• _About this task_
Beneath this task are records; print exactly the stretch of them from the line with "Screen dimensions: 886x480" through the line with "Viewport: 320px width, 170px height.", both ends included.

[Recorded data]
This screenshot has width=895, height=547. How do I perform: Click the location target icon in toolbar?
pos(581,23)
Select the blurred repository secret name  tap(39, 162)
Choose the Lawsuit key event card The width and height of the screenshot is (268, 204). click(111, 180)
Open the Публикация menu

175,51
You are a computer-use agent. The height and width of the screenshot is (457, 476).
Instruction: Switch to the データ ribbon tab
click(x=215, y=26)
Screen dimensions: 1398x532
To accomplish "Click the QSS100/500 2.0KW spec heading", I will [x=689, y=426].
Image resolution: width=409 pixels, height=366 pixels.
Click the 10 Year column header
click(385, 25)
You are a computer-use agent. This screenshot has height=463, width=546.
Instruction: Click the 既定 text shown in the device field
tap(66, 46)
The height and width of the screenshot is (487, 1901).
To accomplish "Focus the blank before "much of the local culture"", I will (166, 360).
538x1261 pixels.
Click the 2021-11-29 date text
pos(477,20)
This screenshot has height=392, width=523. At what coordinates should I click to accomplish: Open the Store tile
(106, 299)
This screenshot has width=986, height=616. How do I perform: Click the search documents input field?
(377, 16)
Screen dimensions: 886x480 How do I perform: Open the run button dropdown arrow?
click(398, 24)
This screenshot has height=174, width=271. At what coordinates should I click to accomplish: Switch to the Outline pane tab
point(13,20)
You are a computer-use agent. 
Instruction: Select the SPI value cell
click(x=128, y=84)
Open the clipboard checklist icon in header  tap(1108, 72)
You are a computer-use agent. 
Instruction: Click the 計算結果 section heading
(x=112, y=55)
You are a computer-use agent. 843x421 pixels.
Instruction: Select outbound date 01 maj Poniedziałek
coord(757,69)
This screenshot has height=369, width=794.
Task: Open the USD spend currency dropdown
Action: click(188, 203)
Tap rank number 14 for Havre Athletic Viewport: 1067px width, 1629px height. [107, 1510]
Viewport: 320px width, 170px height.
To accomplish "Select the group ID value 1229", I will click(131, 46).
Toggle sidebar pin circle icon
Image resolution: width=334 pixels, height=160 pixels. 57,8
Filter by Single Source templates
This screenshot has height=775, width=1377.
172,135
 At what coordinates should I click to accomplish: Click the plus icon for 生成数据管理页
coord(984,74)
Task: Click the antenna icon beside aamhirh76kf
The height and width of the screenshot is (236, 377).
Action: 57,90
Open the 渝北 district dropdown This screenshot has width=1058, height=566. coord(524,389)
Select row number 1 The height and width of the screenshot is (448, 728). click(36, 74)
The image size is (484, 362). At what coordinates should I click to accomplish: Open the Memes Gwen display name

• _Response to the exercise_
Screen dimensions: 886x480 How do I perform: Open the run button dropdown arrow?
click(398, 24)
This screenshot has height=174, width=271. At what coordinates should I click to accomplish: Switch to the Outline pane tab
point(13,20)
You are a computer-use agent. 
Instruction: Select the SPI value cell
click(x=128, y=84)
Open the clipboard checklist icon in header  tap(1108, 72)
You are a computer-use agent. 
Instruction: Click the 計算結果 section heading
(x=112, y=55)
You are a computer-use agent. 843x421 pixels.
Instruction: Select outbound date 01 maj Poniedziałek
coord(757,69)
This screenshot has height=369, width=794.
Task: Open the USD spend currency dropdown
Action: click(188, 203)
Tap rank number 14 for Havre Athletic Viewport: 1067px width, 1629px height. [107, 1510]
Viewport: 320px width, 170px height.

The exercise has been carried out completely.